= Extracted text =
Jury selection lasted approximately two months, and Raley's trial began in March 1987. During the trial, Raley presented evidence that he was not alone in providing unauthorized tours to young people, including boys, and that Grinsell might have survived had she been immediately treated for hypothermia. He was convicted on the counts of first-degree murder, attempted murder, and kidnapping with special circumstances on April 22, 1987, and a second trial would commence on May 5 to determine if he would receive the death penalty.

The penalty phase trial jury deadlocked 7–5 in favor of the death penalty, and a mistrial was declared on May 15, 1987. The penalty phase was retried starting on February 29, 1988, and Raley was sentenced to death on May 17. During the penalty phase retrial, the prosecution presented criminal incidents from Raley's juvenile record, which included lewd acts with children that occurred when he was a teenager.

Raley's automatic appeal before the Supreme Court of California was largely denied in 1992. En banc, the Supreme Court of California upheld his conviction on almost all of the criminal charges and death sentence; the Court overturned the conviction for attempted oral copulation with Grinsell, ruling that the charge was speculative and based on his actions with McKenna. A panel of judges from the 9th U.S. Circuit Court of Appeals unanimously upheld his death sentence in 2006; a request for a rehearing was rejected in November 2006. The Supreme Court of the United States rejected Raley's final appeal in 2007.

In 2013, Raley's lawyers stated their client was autistic and asked that his sentence be commuted to life imprisonment without the possibility of parole, citing Atkins v. Virginia, a 2002 Supreme Court case that called the execution of a criminal with intellectual disabilities cruel and unusual punishment. Raley attempted to fire his lawyers for arguing that he was intellectually disabled, and the commutation request was rejected in September 2013.

= Description of the task =
Using the text on Raley's trial and appeals, answer these:
(a) In what month and year did Raley's trial begin?
(b) How did the penalty phase trial jury split when it deadlocked?
(c) In what year did the Supreme Court of the United States reject Raley's final appeal?

= Dataset content =
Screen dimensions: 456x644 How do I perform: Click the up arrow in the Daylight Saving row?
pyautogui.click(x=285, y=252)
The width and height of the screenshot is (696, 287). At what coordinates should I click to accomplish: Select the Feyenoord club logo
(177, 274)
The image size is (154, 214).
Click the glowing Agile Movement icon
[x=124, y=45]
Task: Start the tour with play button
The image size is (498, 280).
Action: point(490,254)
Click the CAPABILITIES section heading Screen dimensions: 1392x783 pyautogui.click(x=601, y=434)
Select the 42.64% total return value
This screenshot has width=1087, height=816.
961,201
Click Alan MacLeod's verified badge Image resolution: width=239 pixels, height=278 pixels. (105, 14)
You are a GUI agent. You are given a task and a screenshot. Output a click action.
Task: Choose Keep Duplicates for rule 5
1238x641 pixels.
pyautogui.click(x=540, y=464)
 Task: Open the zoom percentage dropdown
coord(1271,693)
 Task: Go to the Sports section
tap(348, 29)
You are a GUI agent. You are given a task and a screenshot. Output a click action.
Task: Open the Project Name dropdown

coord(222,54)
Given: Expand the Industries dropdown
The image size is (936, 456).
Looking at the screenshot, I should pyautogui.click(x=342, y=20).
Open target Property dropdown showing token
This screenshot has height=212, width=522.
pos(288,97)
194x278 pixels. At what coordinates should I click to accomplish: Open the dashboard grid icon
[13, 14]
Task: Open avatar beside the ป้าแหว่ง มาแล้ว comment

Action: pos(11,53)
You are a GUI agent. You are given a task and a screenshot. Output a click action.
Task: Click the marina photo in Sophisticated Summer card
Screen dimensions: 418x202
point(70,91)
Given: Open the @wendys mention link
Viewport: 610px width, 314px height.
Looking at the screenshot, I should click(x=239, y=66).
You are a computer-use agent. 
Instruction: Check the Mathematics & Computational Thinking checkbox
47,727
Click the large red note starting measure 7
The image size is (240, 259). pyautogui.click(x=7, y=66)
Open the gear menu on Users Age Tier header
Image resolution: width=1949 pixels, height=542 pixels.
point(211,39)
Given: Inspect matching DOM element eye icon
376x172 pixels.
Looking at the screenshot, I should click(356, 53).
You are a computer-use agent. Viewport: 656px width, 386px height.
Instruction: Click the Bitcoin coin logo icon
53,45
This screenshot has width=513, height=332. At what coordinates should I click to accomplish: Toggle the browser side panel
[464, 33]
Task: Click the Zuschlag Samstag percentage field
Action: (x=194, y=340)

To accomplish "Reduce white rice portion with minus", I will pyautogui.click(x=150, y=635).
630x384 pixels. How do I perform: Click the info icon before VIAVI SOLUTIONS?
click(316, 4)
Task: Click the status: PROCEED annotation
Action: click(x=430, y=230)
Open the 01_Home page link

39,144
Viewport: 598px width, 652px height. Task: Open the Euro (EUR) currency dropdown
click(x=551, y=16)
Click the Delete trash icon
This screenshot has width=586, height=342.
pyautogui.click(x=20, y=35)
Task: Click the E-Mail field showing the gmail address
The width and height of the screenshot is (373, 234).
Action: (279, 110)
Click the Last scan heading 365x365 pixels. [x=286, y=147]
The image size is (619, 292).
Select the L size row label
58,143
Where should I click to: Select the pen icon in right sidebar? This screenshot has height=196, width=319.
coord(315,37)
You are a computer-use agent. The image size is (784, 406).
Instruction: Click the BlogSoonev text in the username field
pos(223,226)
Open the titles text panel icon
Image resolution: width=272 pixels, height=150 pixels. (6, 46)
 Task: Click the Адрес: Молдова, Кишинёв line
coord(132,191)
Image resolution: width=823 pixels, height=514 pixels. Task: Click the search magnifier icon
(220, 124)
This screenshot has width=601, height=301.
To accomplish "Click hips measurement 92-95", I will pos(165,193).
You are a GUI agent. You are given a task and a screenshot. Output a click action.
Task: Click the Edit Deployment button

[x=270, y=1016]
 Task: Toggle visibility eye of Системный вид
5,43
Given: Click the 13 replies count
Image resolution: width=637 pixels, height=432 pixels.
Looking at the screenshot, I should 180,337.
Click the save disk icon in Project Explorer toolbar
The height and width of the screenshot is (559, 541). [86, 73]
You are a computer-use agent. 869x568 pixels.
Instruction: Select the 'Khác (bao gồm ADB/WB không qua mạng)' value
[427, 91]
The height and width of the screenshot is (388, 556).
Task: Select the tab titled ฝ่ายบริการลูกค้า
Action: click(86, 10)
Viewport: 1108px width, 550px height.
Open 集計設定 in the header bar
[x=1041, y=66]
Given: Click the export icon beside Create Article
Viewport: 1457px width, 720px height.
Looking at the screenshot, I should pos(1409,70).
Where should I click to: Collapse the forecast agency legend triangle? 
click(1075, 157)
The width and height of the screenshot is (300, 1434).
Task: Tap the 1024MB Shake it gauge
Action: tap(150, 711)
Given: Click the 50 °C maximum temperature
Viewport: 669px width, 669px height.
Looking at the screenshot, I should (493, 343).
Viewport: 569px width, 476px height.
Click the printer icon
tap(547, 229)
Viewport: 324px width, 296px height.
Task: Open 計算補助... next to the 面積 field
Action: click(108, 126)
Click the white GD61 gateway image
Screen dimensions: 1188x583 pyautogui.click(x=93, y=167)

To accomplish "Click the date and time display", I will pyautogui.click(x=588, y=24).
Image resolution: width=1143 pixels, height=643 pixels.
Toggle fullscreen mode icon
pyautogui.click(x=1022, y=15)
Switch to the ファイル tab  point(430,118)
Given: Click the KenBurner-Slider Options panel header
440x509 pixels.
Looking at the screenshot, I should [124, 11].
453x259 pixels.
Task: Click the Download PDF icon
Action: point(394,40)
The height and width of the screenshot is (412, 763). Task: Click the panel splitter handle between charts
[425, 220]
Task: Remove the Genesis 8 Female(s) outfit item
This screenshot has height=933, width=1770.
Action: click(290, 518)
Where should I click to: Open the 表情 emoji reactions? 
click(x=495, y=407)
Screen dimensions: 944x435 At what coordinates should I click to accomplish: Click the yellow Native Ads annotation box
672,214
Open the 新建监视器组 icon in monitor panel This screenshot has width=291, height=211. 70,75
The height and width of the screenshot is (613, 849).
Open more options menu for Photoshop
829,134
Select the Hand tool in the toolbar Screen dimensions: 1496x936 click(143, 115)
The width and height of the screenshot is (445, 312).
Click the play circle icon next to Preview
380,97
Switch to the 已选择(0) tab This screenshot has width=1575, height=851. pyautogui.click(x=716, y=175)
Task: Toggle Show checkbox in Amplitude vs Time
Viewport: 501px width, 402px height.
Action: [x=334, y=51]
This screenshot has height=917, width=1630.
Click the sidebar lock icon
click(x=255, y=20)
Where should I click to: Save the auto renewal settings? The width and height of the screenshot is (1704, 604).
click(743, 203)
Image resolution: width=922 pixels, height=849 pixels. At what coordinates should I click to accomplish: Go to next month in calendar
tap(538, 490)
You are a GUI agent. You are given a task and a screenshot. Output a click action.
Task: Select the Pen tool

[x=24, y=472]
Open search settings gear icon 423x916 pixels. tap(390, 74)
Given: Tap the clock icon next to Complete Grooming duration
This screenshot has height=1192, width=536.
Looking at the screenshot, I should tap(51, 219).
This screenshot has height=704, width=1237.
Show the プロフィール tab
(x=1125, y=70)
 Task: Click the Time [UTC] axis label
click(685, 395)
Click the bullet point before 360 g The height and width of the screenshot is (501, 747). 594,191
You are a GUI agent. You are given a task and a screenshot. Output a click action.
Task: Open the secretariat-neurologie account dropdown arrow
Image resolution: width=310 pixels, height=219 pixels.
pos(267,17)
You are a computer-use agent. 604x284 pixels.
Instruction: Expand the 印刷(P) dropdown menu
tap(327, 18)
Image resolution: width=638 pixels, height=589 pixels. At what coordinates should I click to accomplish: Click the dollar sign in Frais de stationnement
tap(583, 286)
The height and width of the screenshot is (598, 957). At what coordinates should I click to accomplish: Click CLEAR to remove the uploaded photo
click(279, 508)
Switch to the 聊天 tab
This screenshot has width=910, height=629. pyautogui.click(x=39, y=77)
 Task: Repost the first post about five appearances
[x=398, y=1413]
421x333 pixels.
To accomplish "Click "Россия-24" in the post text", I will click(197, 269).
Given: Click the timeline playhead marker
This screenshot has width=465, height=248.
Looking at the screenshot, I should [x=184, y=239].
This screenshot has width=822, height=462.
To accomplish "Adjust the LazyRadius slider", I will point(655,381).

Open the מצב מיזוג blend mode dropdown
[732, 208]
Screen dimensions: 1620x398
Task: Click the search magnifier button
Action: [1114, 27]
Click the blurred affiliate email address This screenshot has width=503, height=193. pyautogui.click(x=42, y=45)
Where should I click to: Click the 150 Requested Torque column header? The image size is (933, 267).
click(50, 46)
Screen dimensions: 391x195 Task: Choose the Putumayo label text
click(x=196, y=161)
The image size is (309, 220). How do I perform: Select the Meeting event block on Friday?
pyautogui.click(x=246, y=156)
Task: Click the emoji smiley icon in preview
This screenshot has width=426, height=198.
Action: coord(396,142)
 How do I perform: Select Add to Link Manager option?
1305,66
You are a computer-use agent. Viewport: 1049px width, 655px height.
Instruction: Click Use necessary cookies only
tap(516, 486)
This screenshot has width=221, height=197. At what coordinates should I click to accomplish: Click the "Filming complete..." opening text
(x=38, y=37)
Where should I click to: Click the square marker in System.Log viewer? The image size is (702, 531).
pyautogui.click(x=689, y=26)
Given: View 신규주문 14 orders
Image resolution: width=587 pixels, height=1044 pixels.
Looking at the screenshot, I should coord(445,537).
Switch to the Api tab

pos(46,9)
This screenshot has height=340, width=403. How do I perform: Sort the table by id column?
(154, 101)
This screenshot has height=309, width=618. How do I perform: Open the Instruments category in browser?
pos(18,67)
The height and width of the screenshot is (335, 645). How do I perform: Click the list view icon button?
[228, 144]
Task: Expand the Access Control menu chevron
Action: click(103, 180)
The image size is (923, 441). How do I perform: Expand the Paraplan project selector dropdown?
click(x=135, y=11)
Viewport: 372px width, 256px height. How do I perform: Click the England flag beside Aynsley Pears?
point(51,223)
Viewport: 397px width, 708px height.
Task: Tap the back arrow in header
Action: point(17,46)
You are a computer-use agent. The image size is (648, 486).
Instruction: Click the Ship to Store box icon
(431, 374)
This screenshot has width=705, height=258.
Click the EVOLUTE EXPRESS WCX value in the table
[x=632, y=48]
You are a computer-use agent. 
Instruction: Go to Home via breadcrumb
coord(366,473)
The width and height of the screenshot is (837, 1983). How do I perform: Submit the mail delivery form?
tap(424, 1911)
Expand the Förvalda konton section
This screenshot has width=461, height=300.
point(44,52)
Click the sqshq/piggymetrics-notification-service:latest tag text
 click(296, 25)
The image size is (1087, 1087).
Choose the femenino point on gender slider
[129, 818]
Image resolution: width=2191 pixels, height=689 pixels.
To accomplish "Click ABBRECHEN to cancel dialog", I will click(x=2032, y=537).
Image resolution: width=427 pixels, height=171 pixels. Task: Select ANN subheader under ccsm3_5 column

= Solved exercise =
(a) March 1987.
(b) It split 7–5 in favor of the death penalty.
(c) 2007.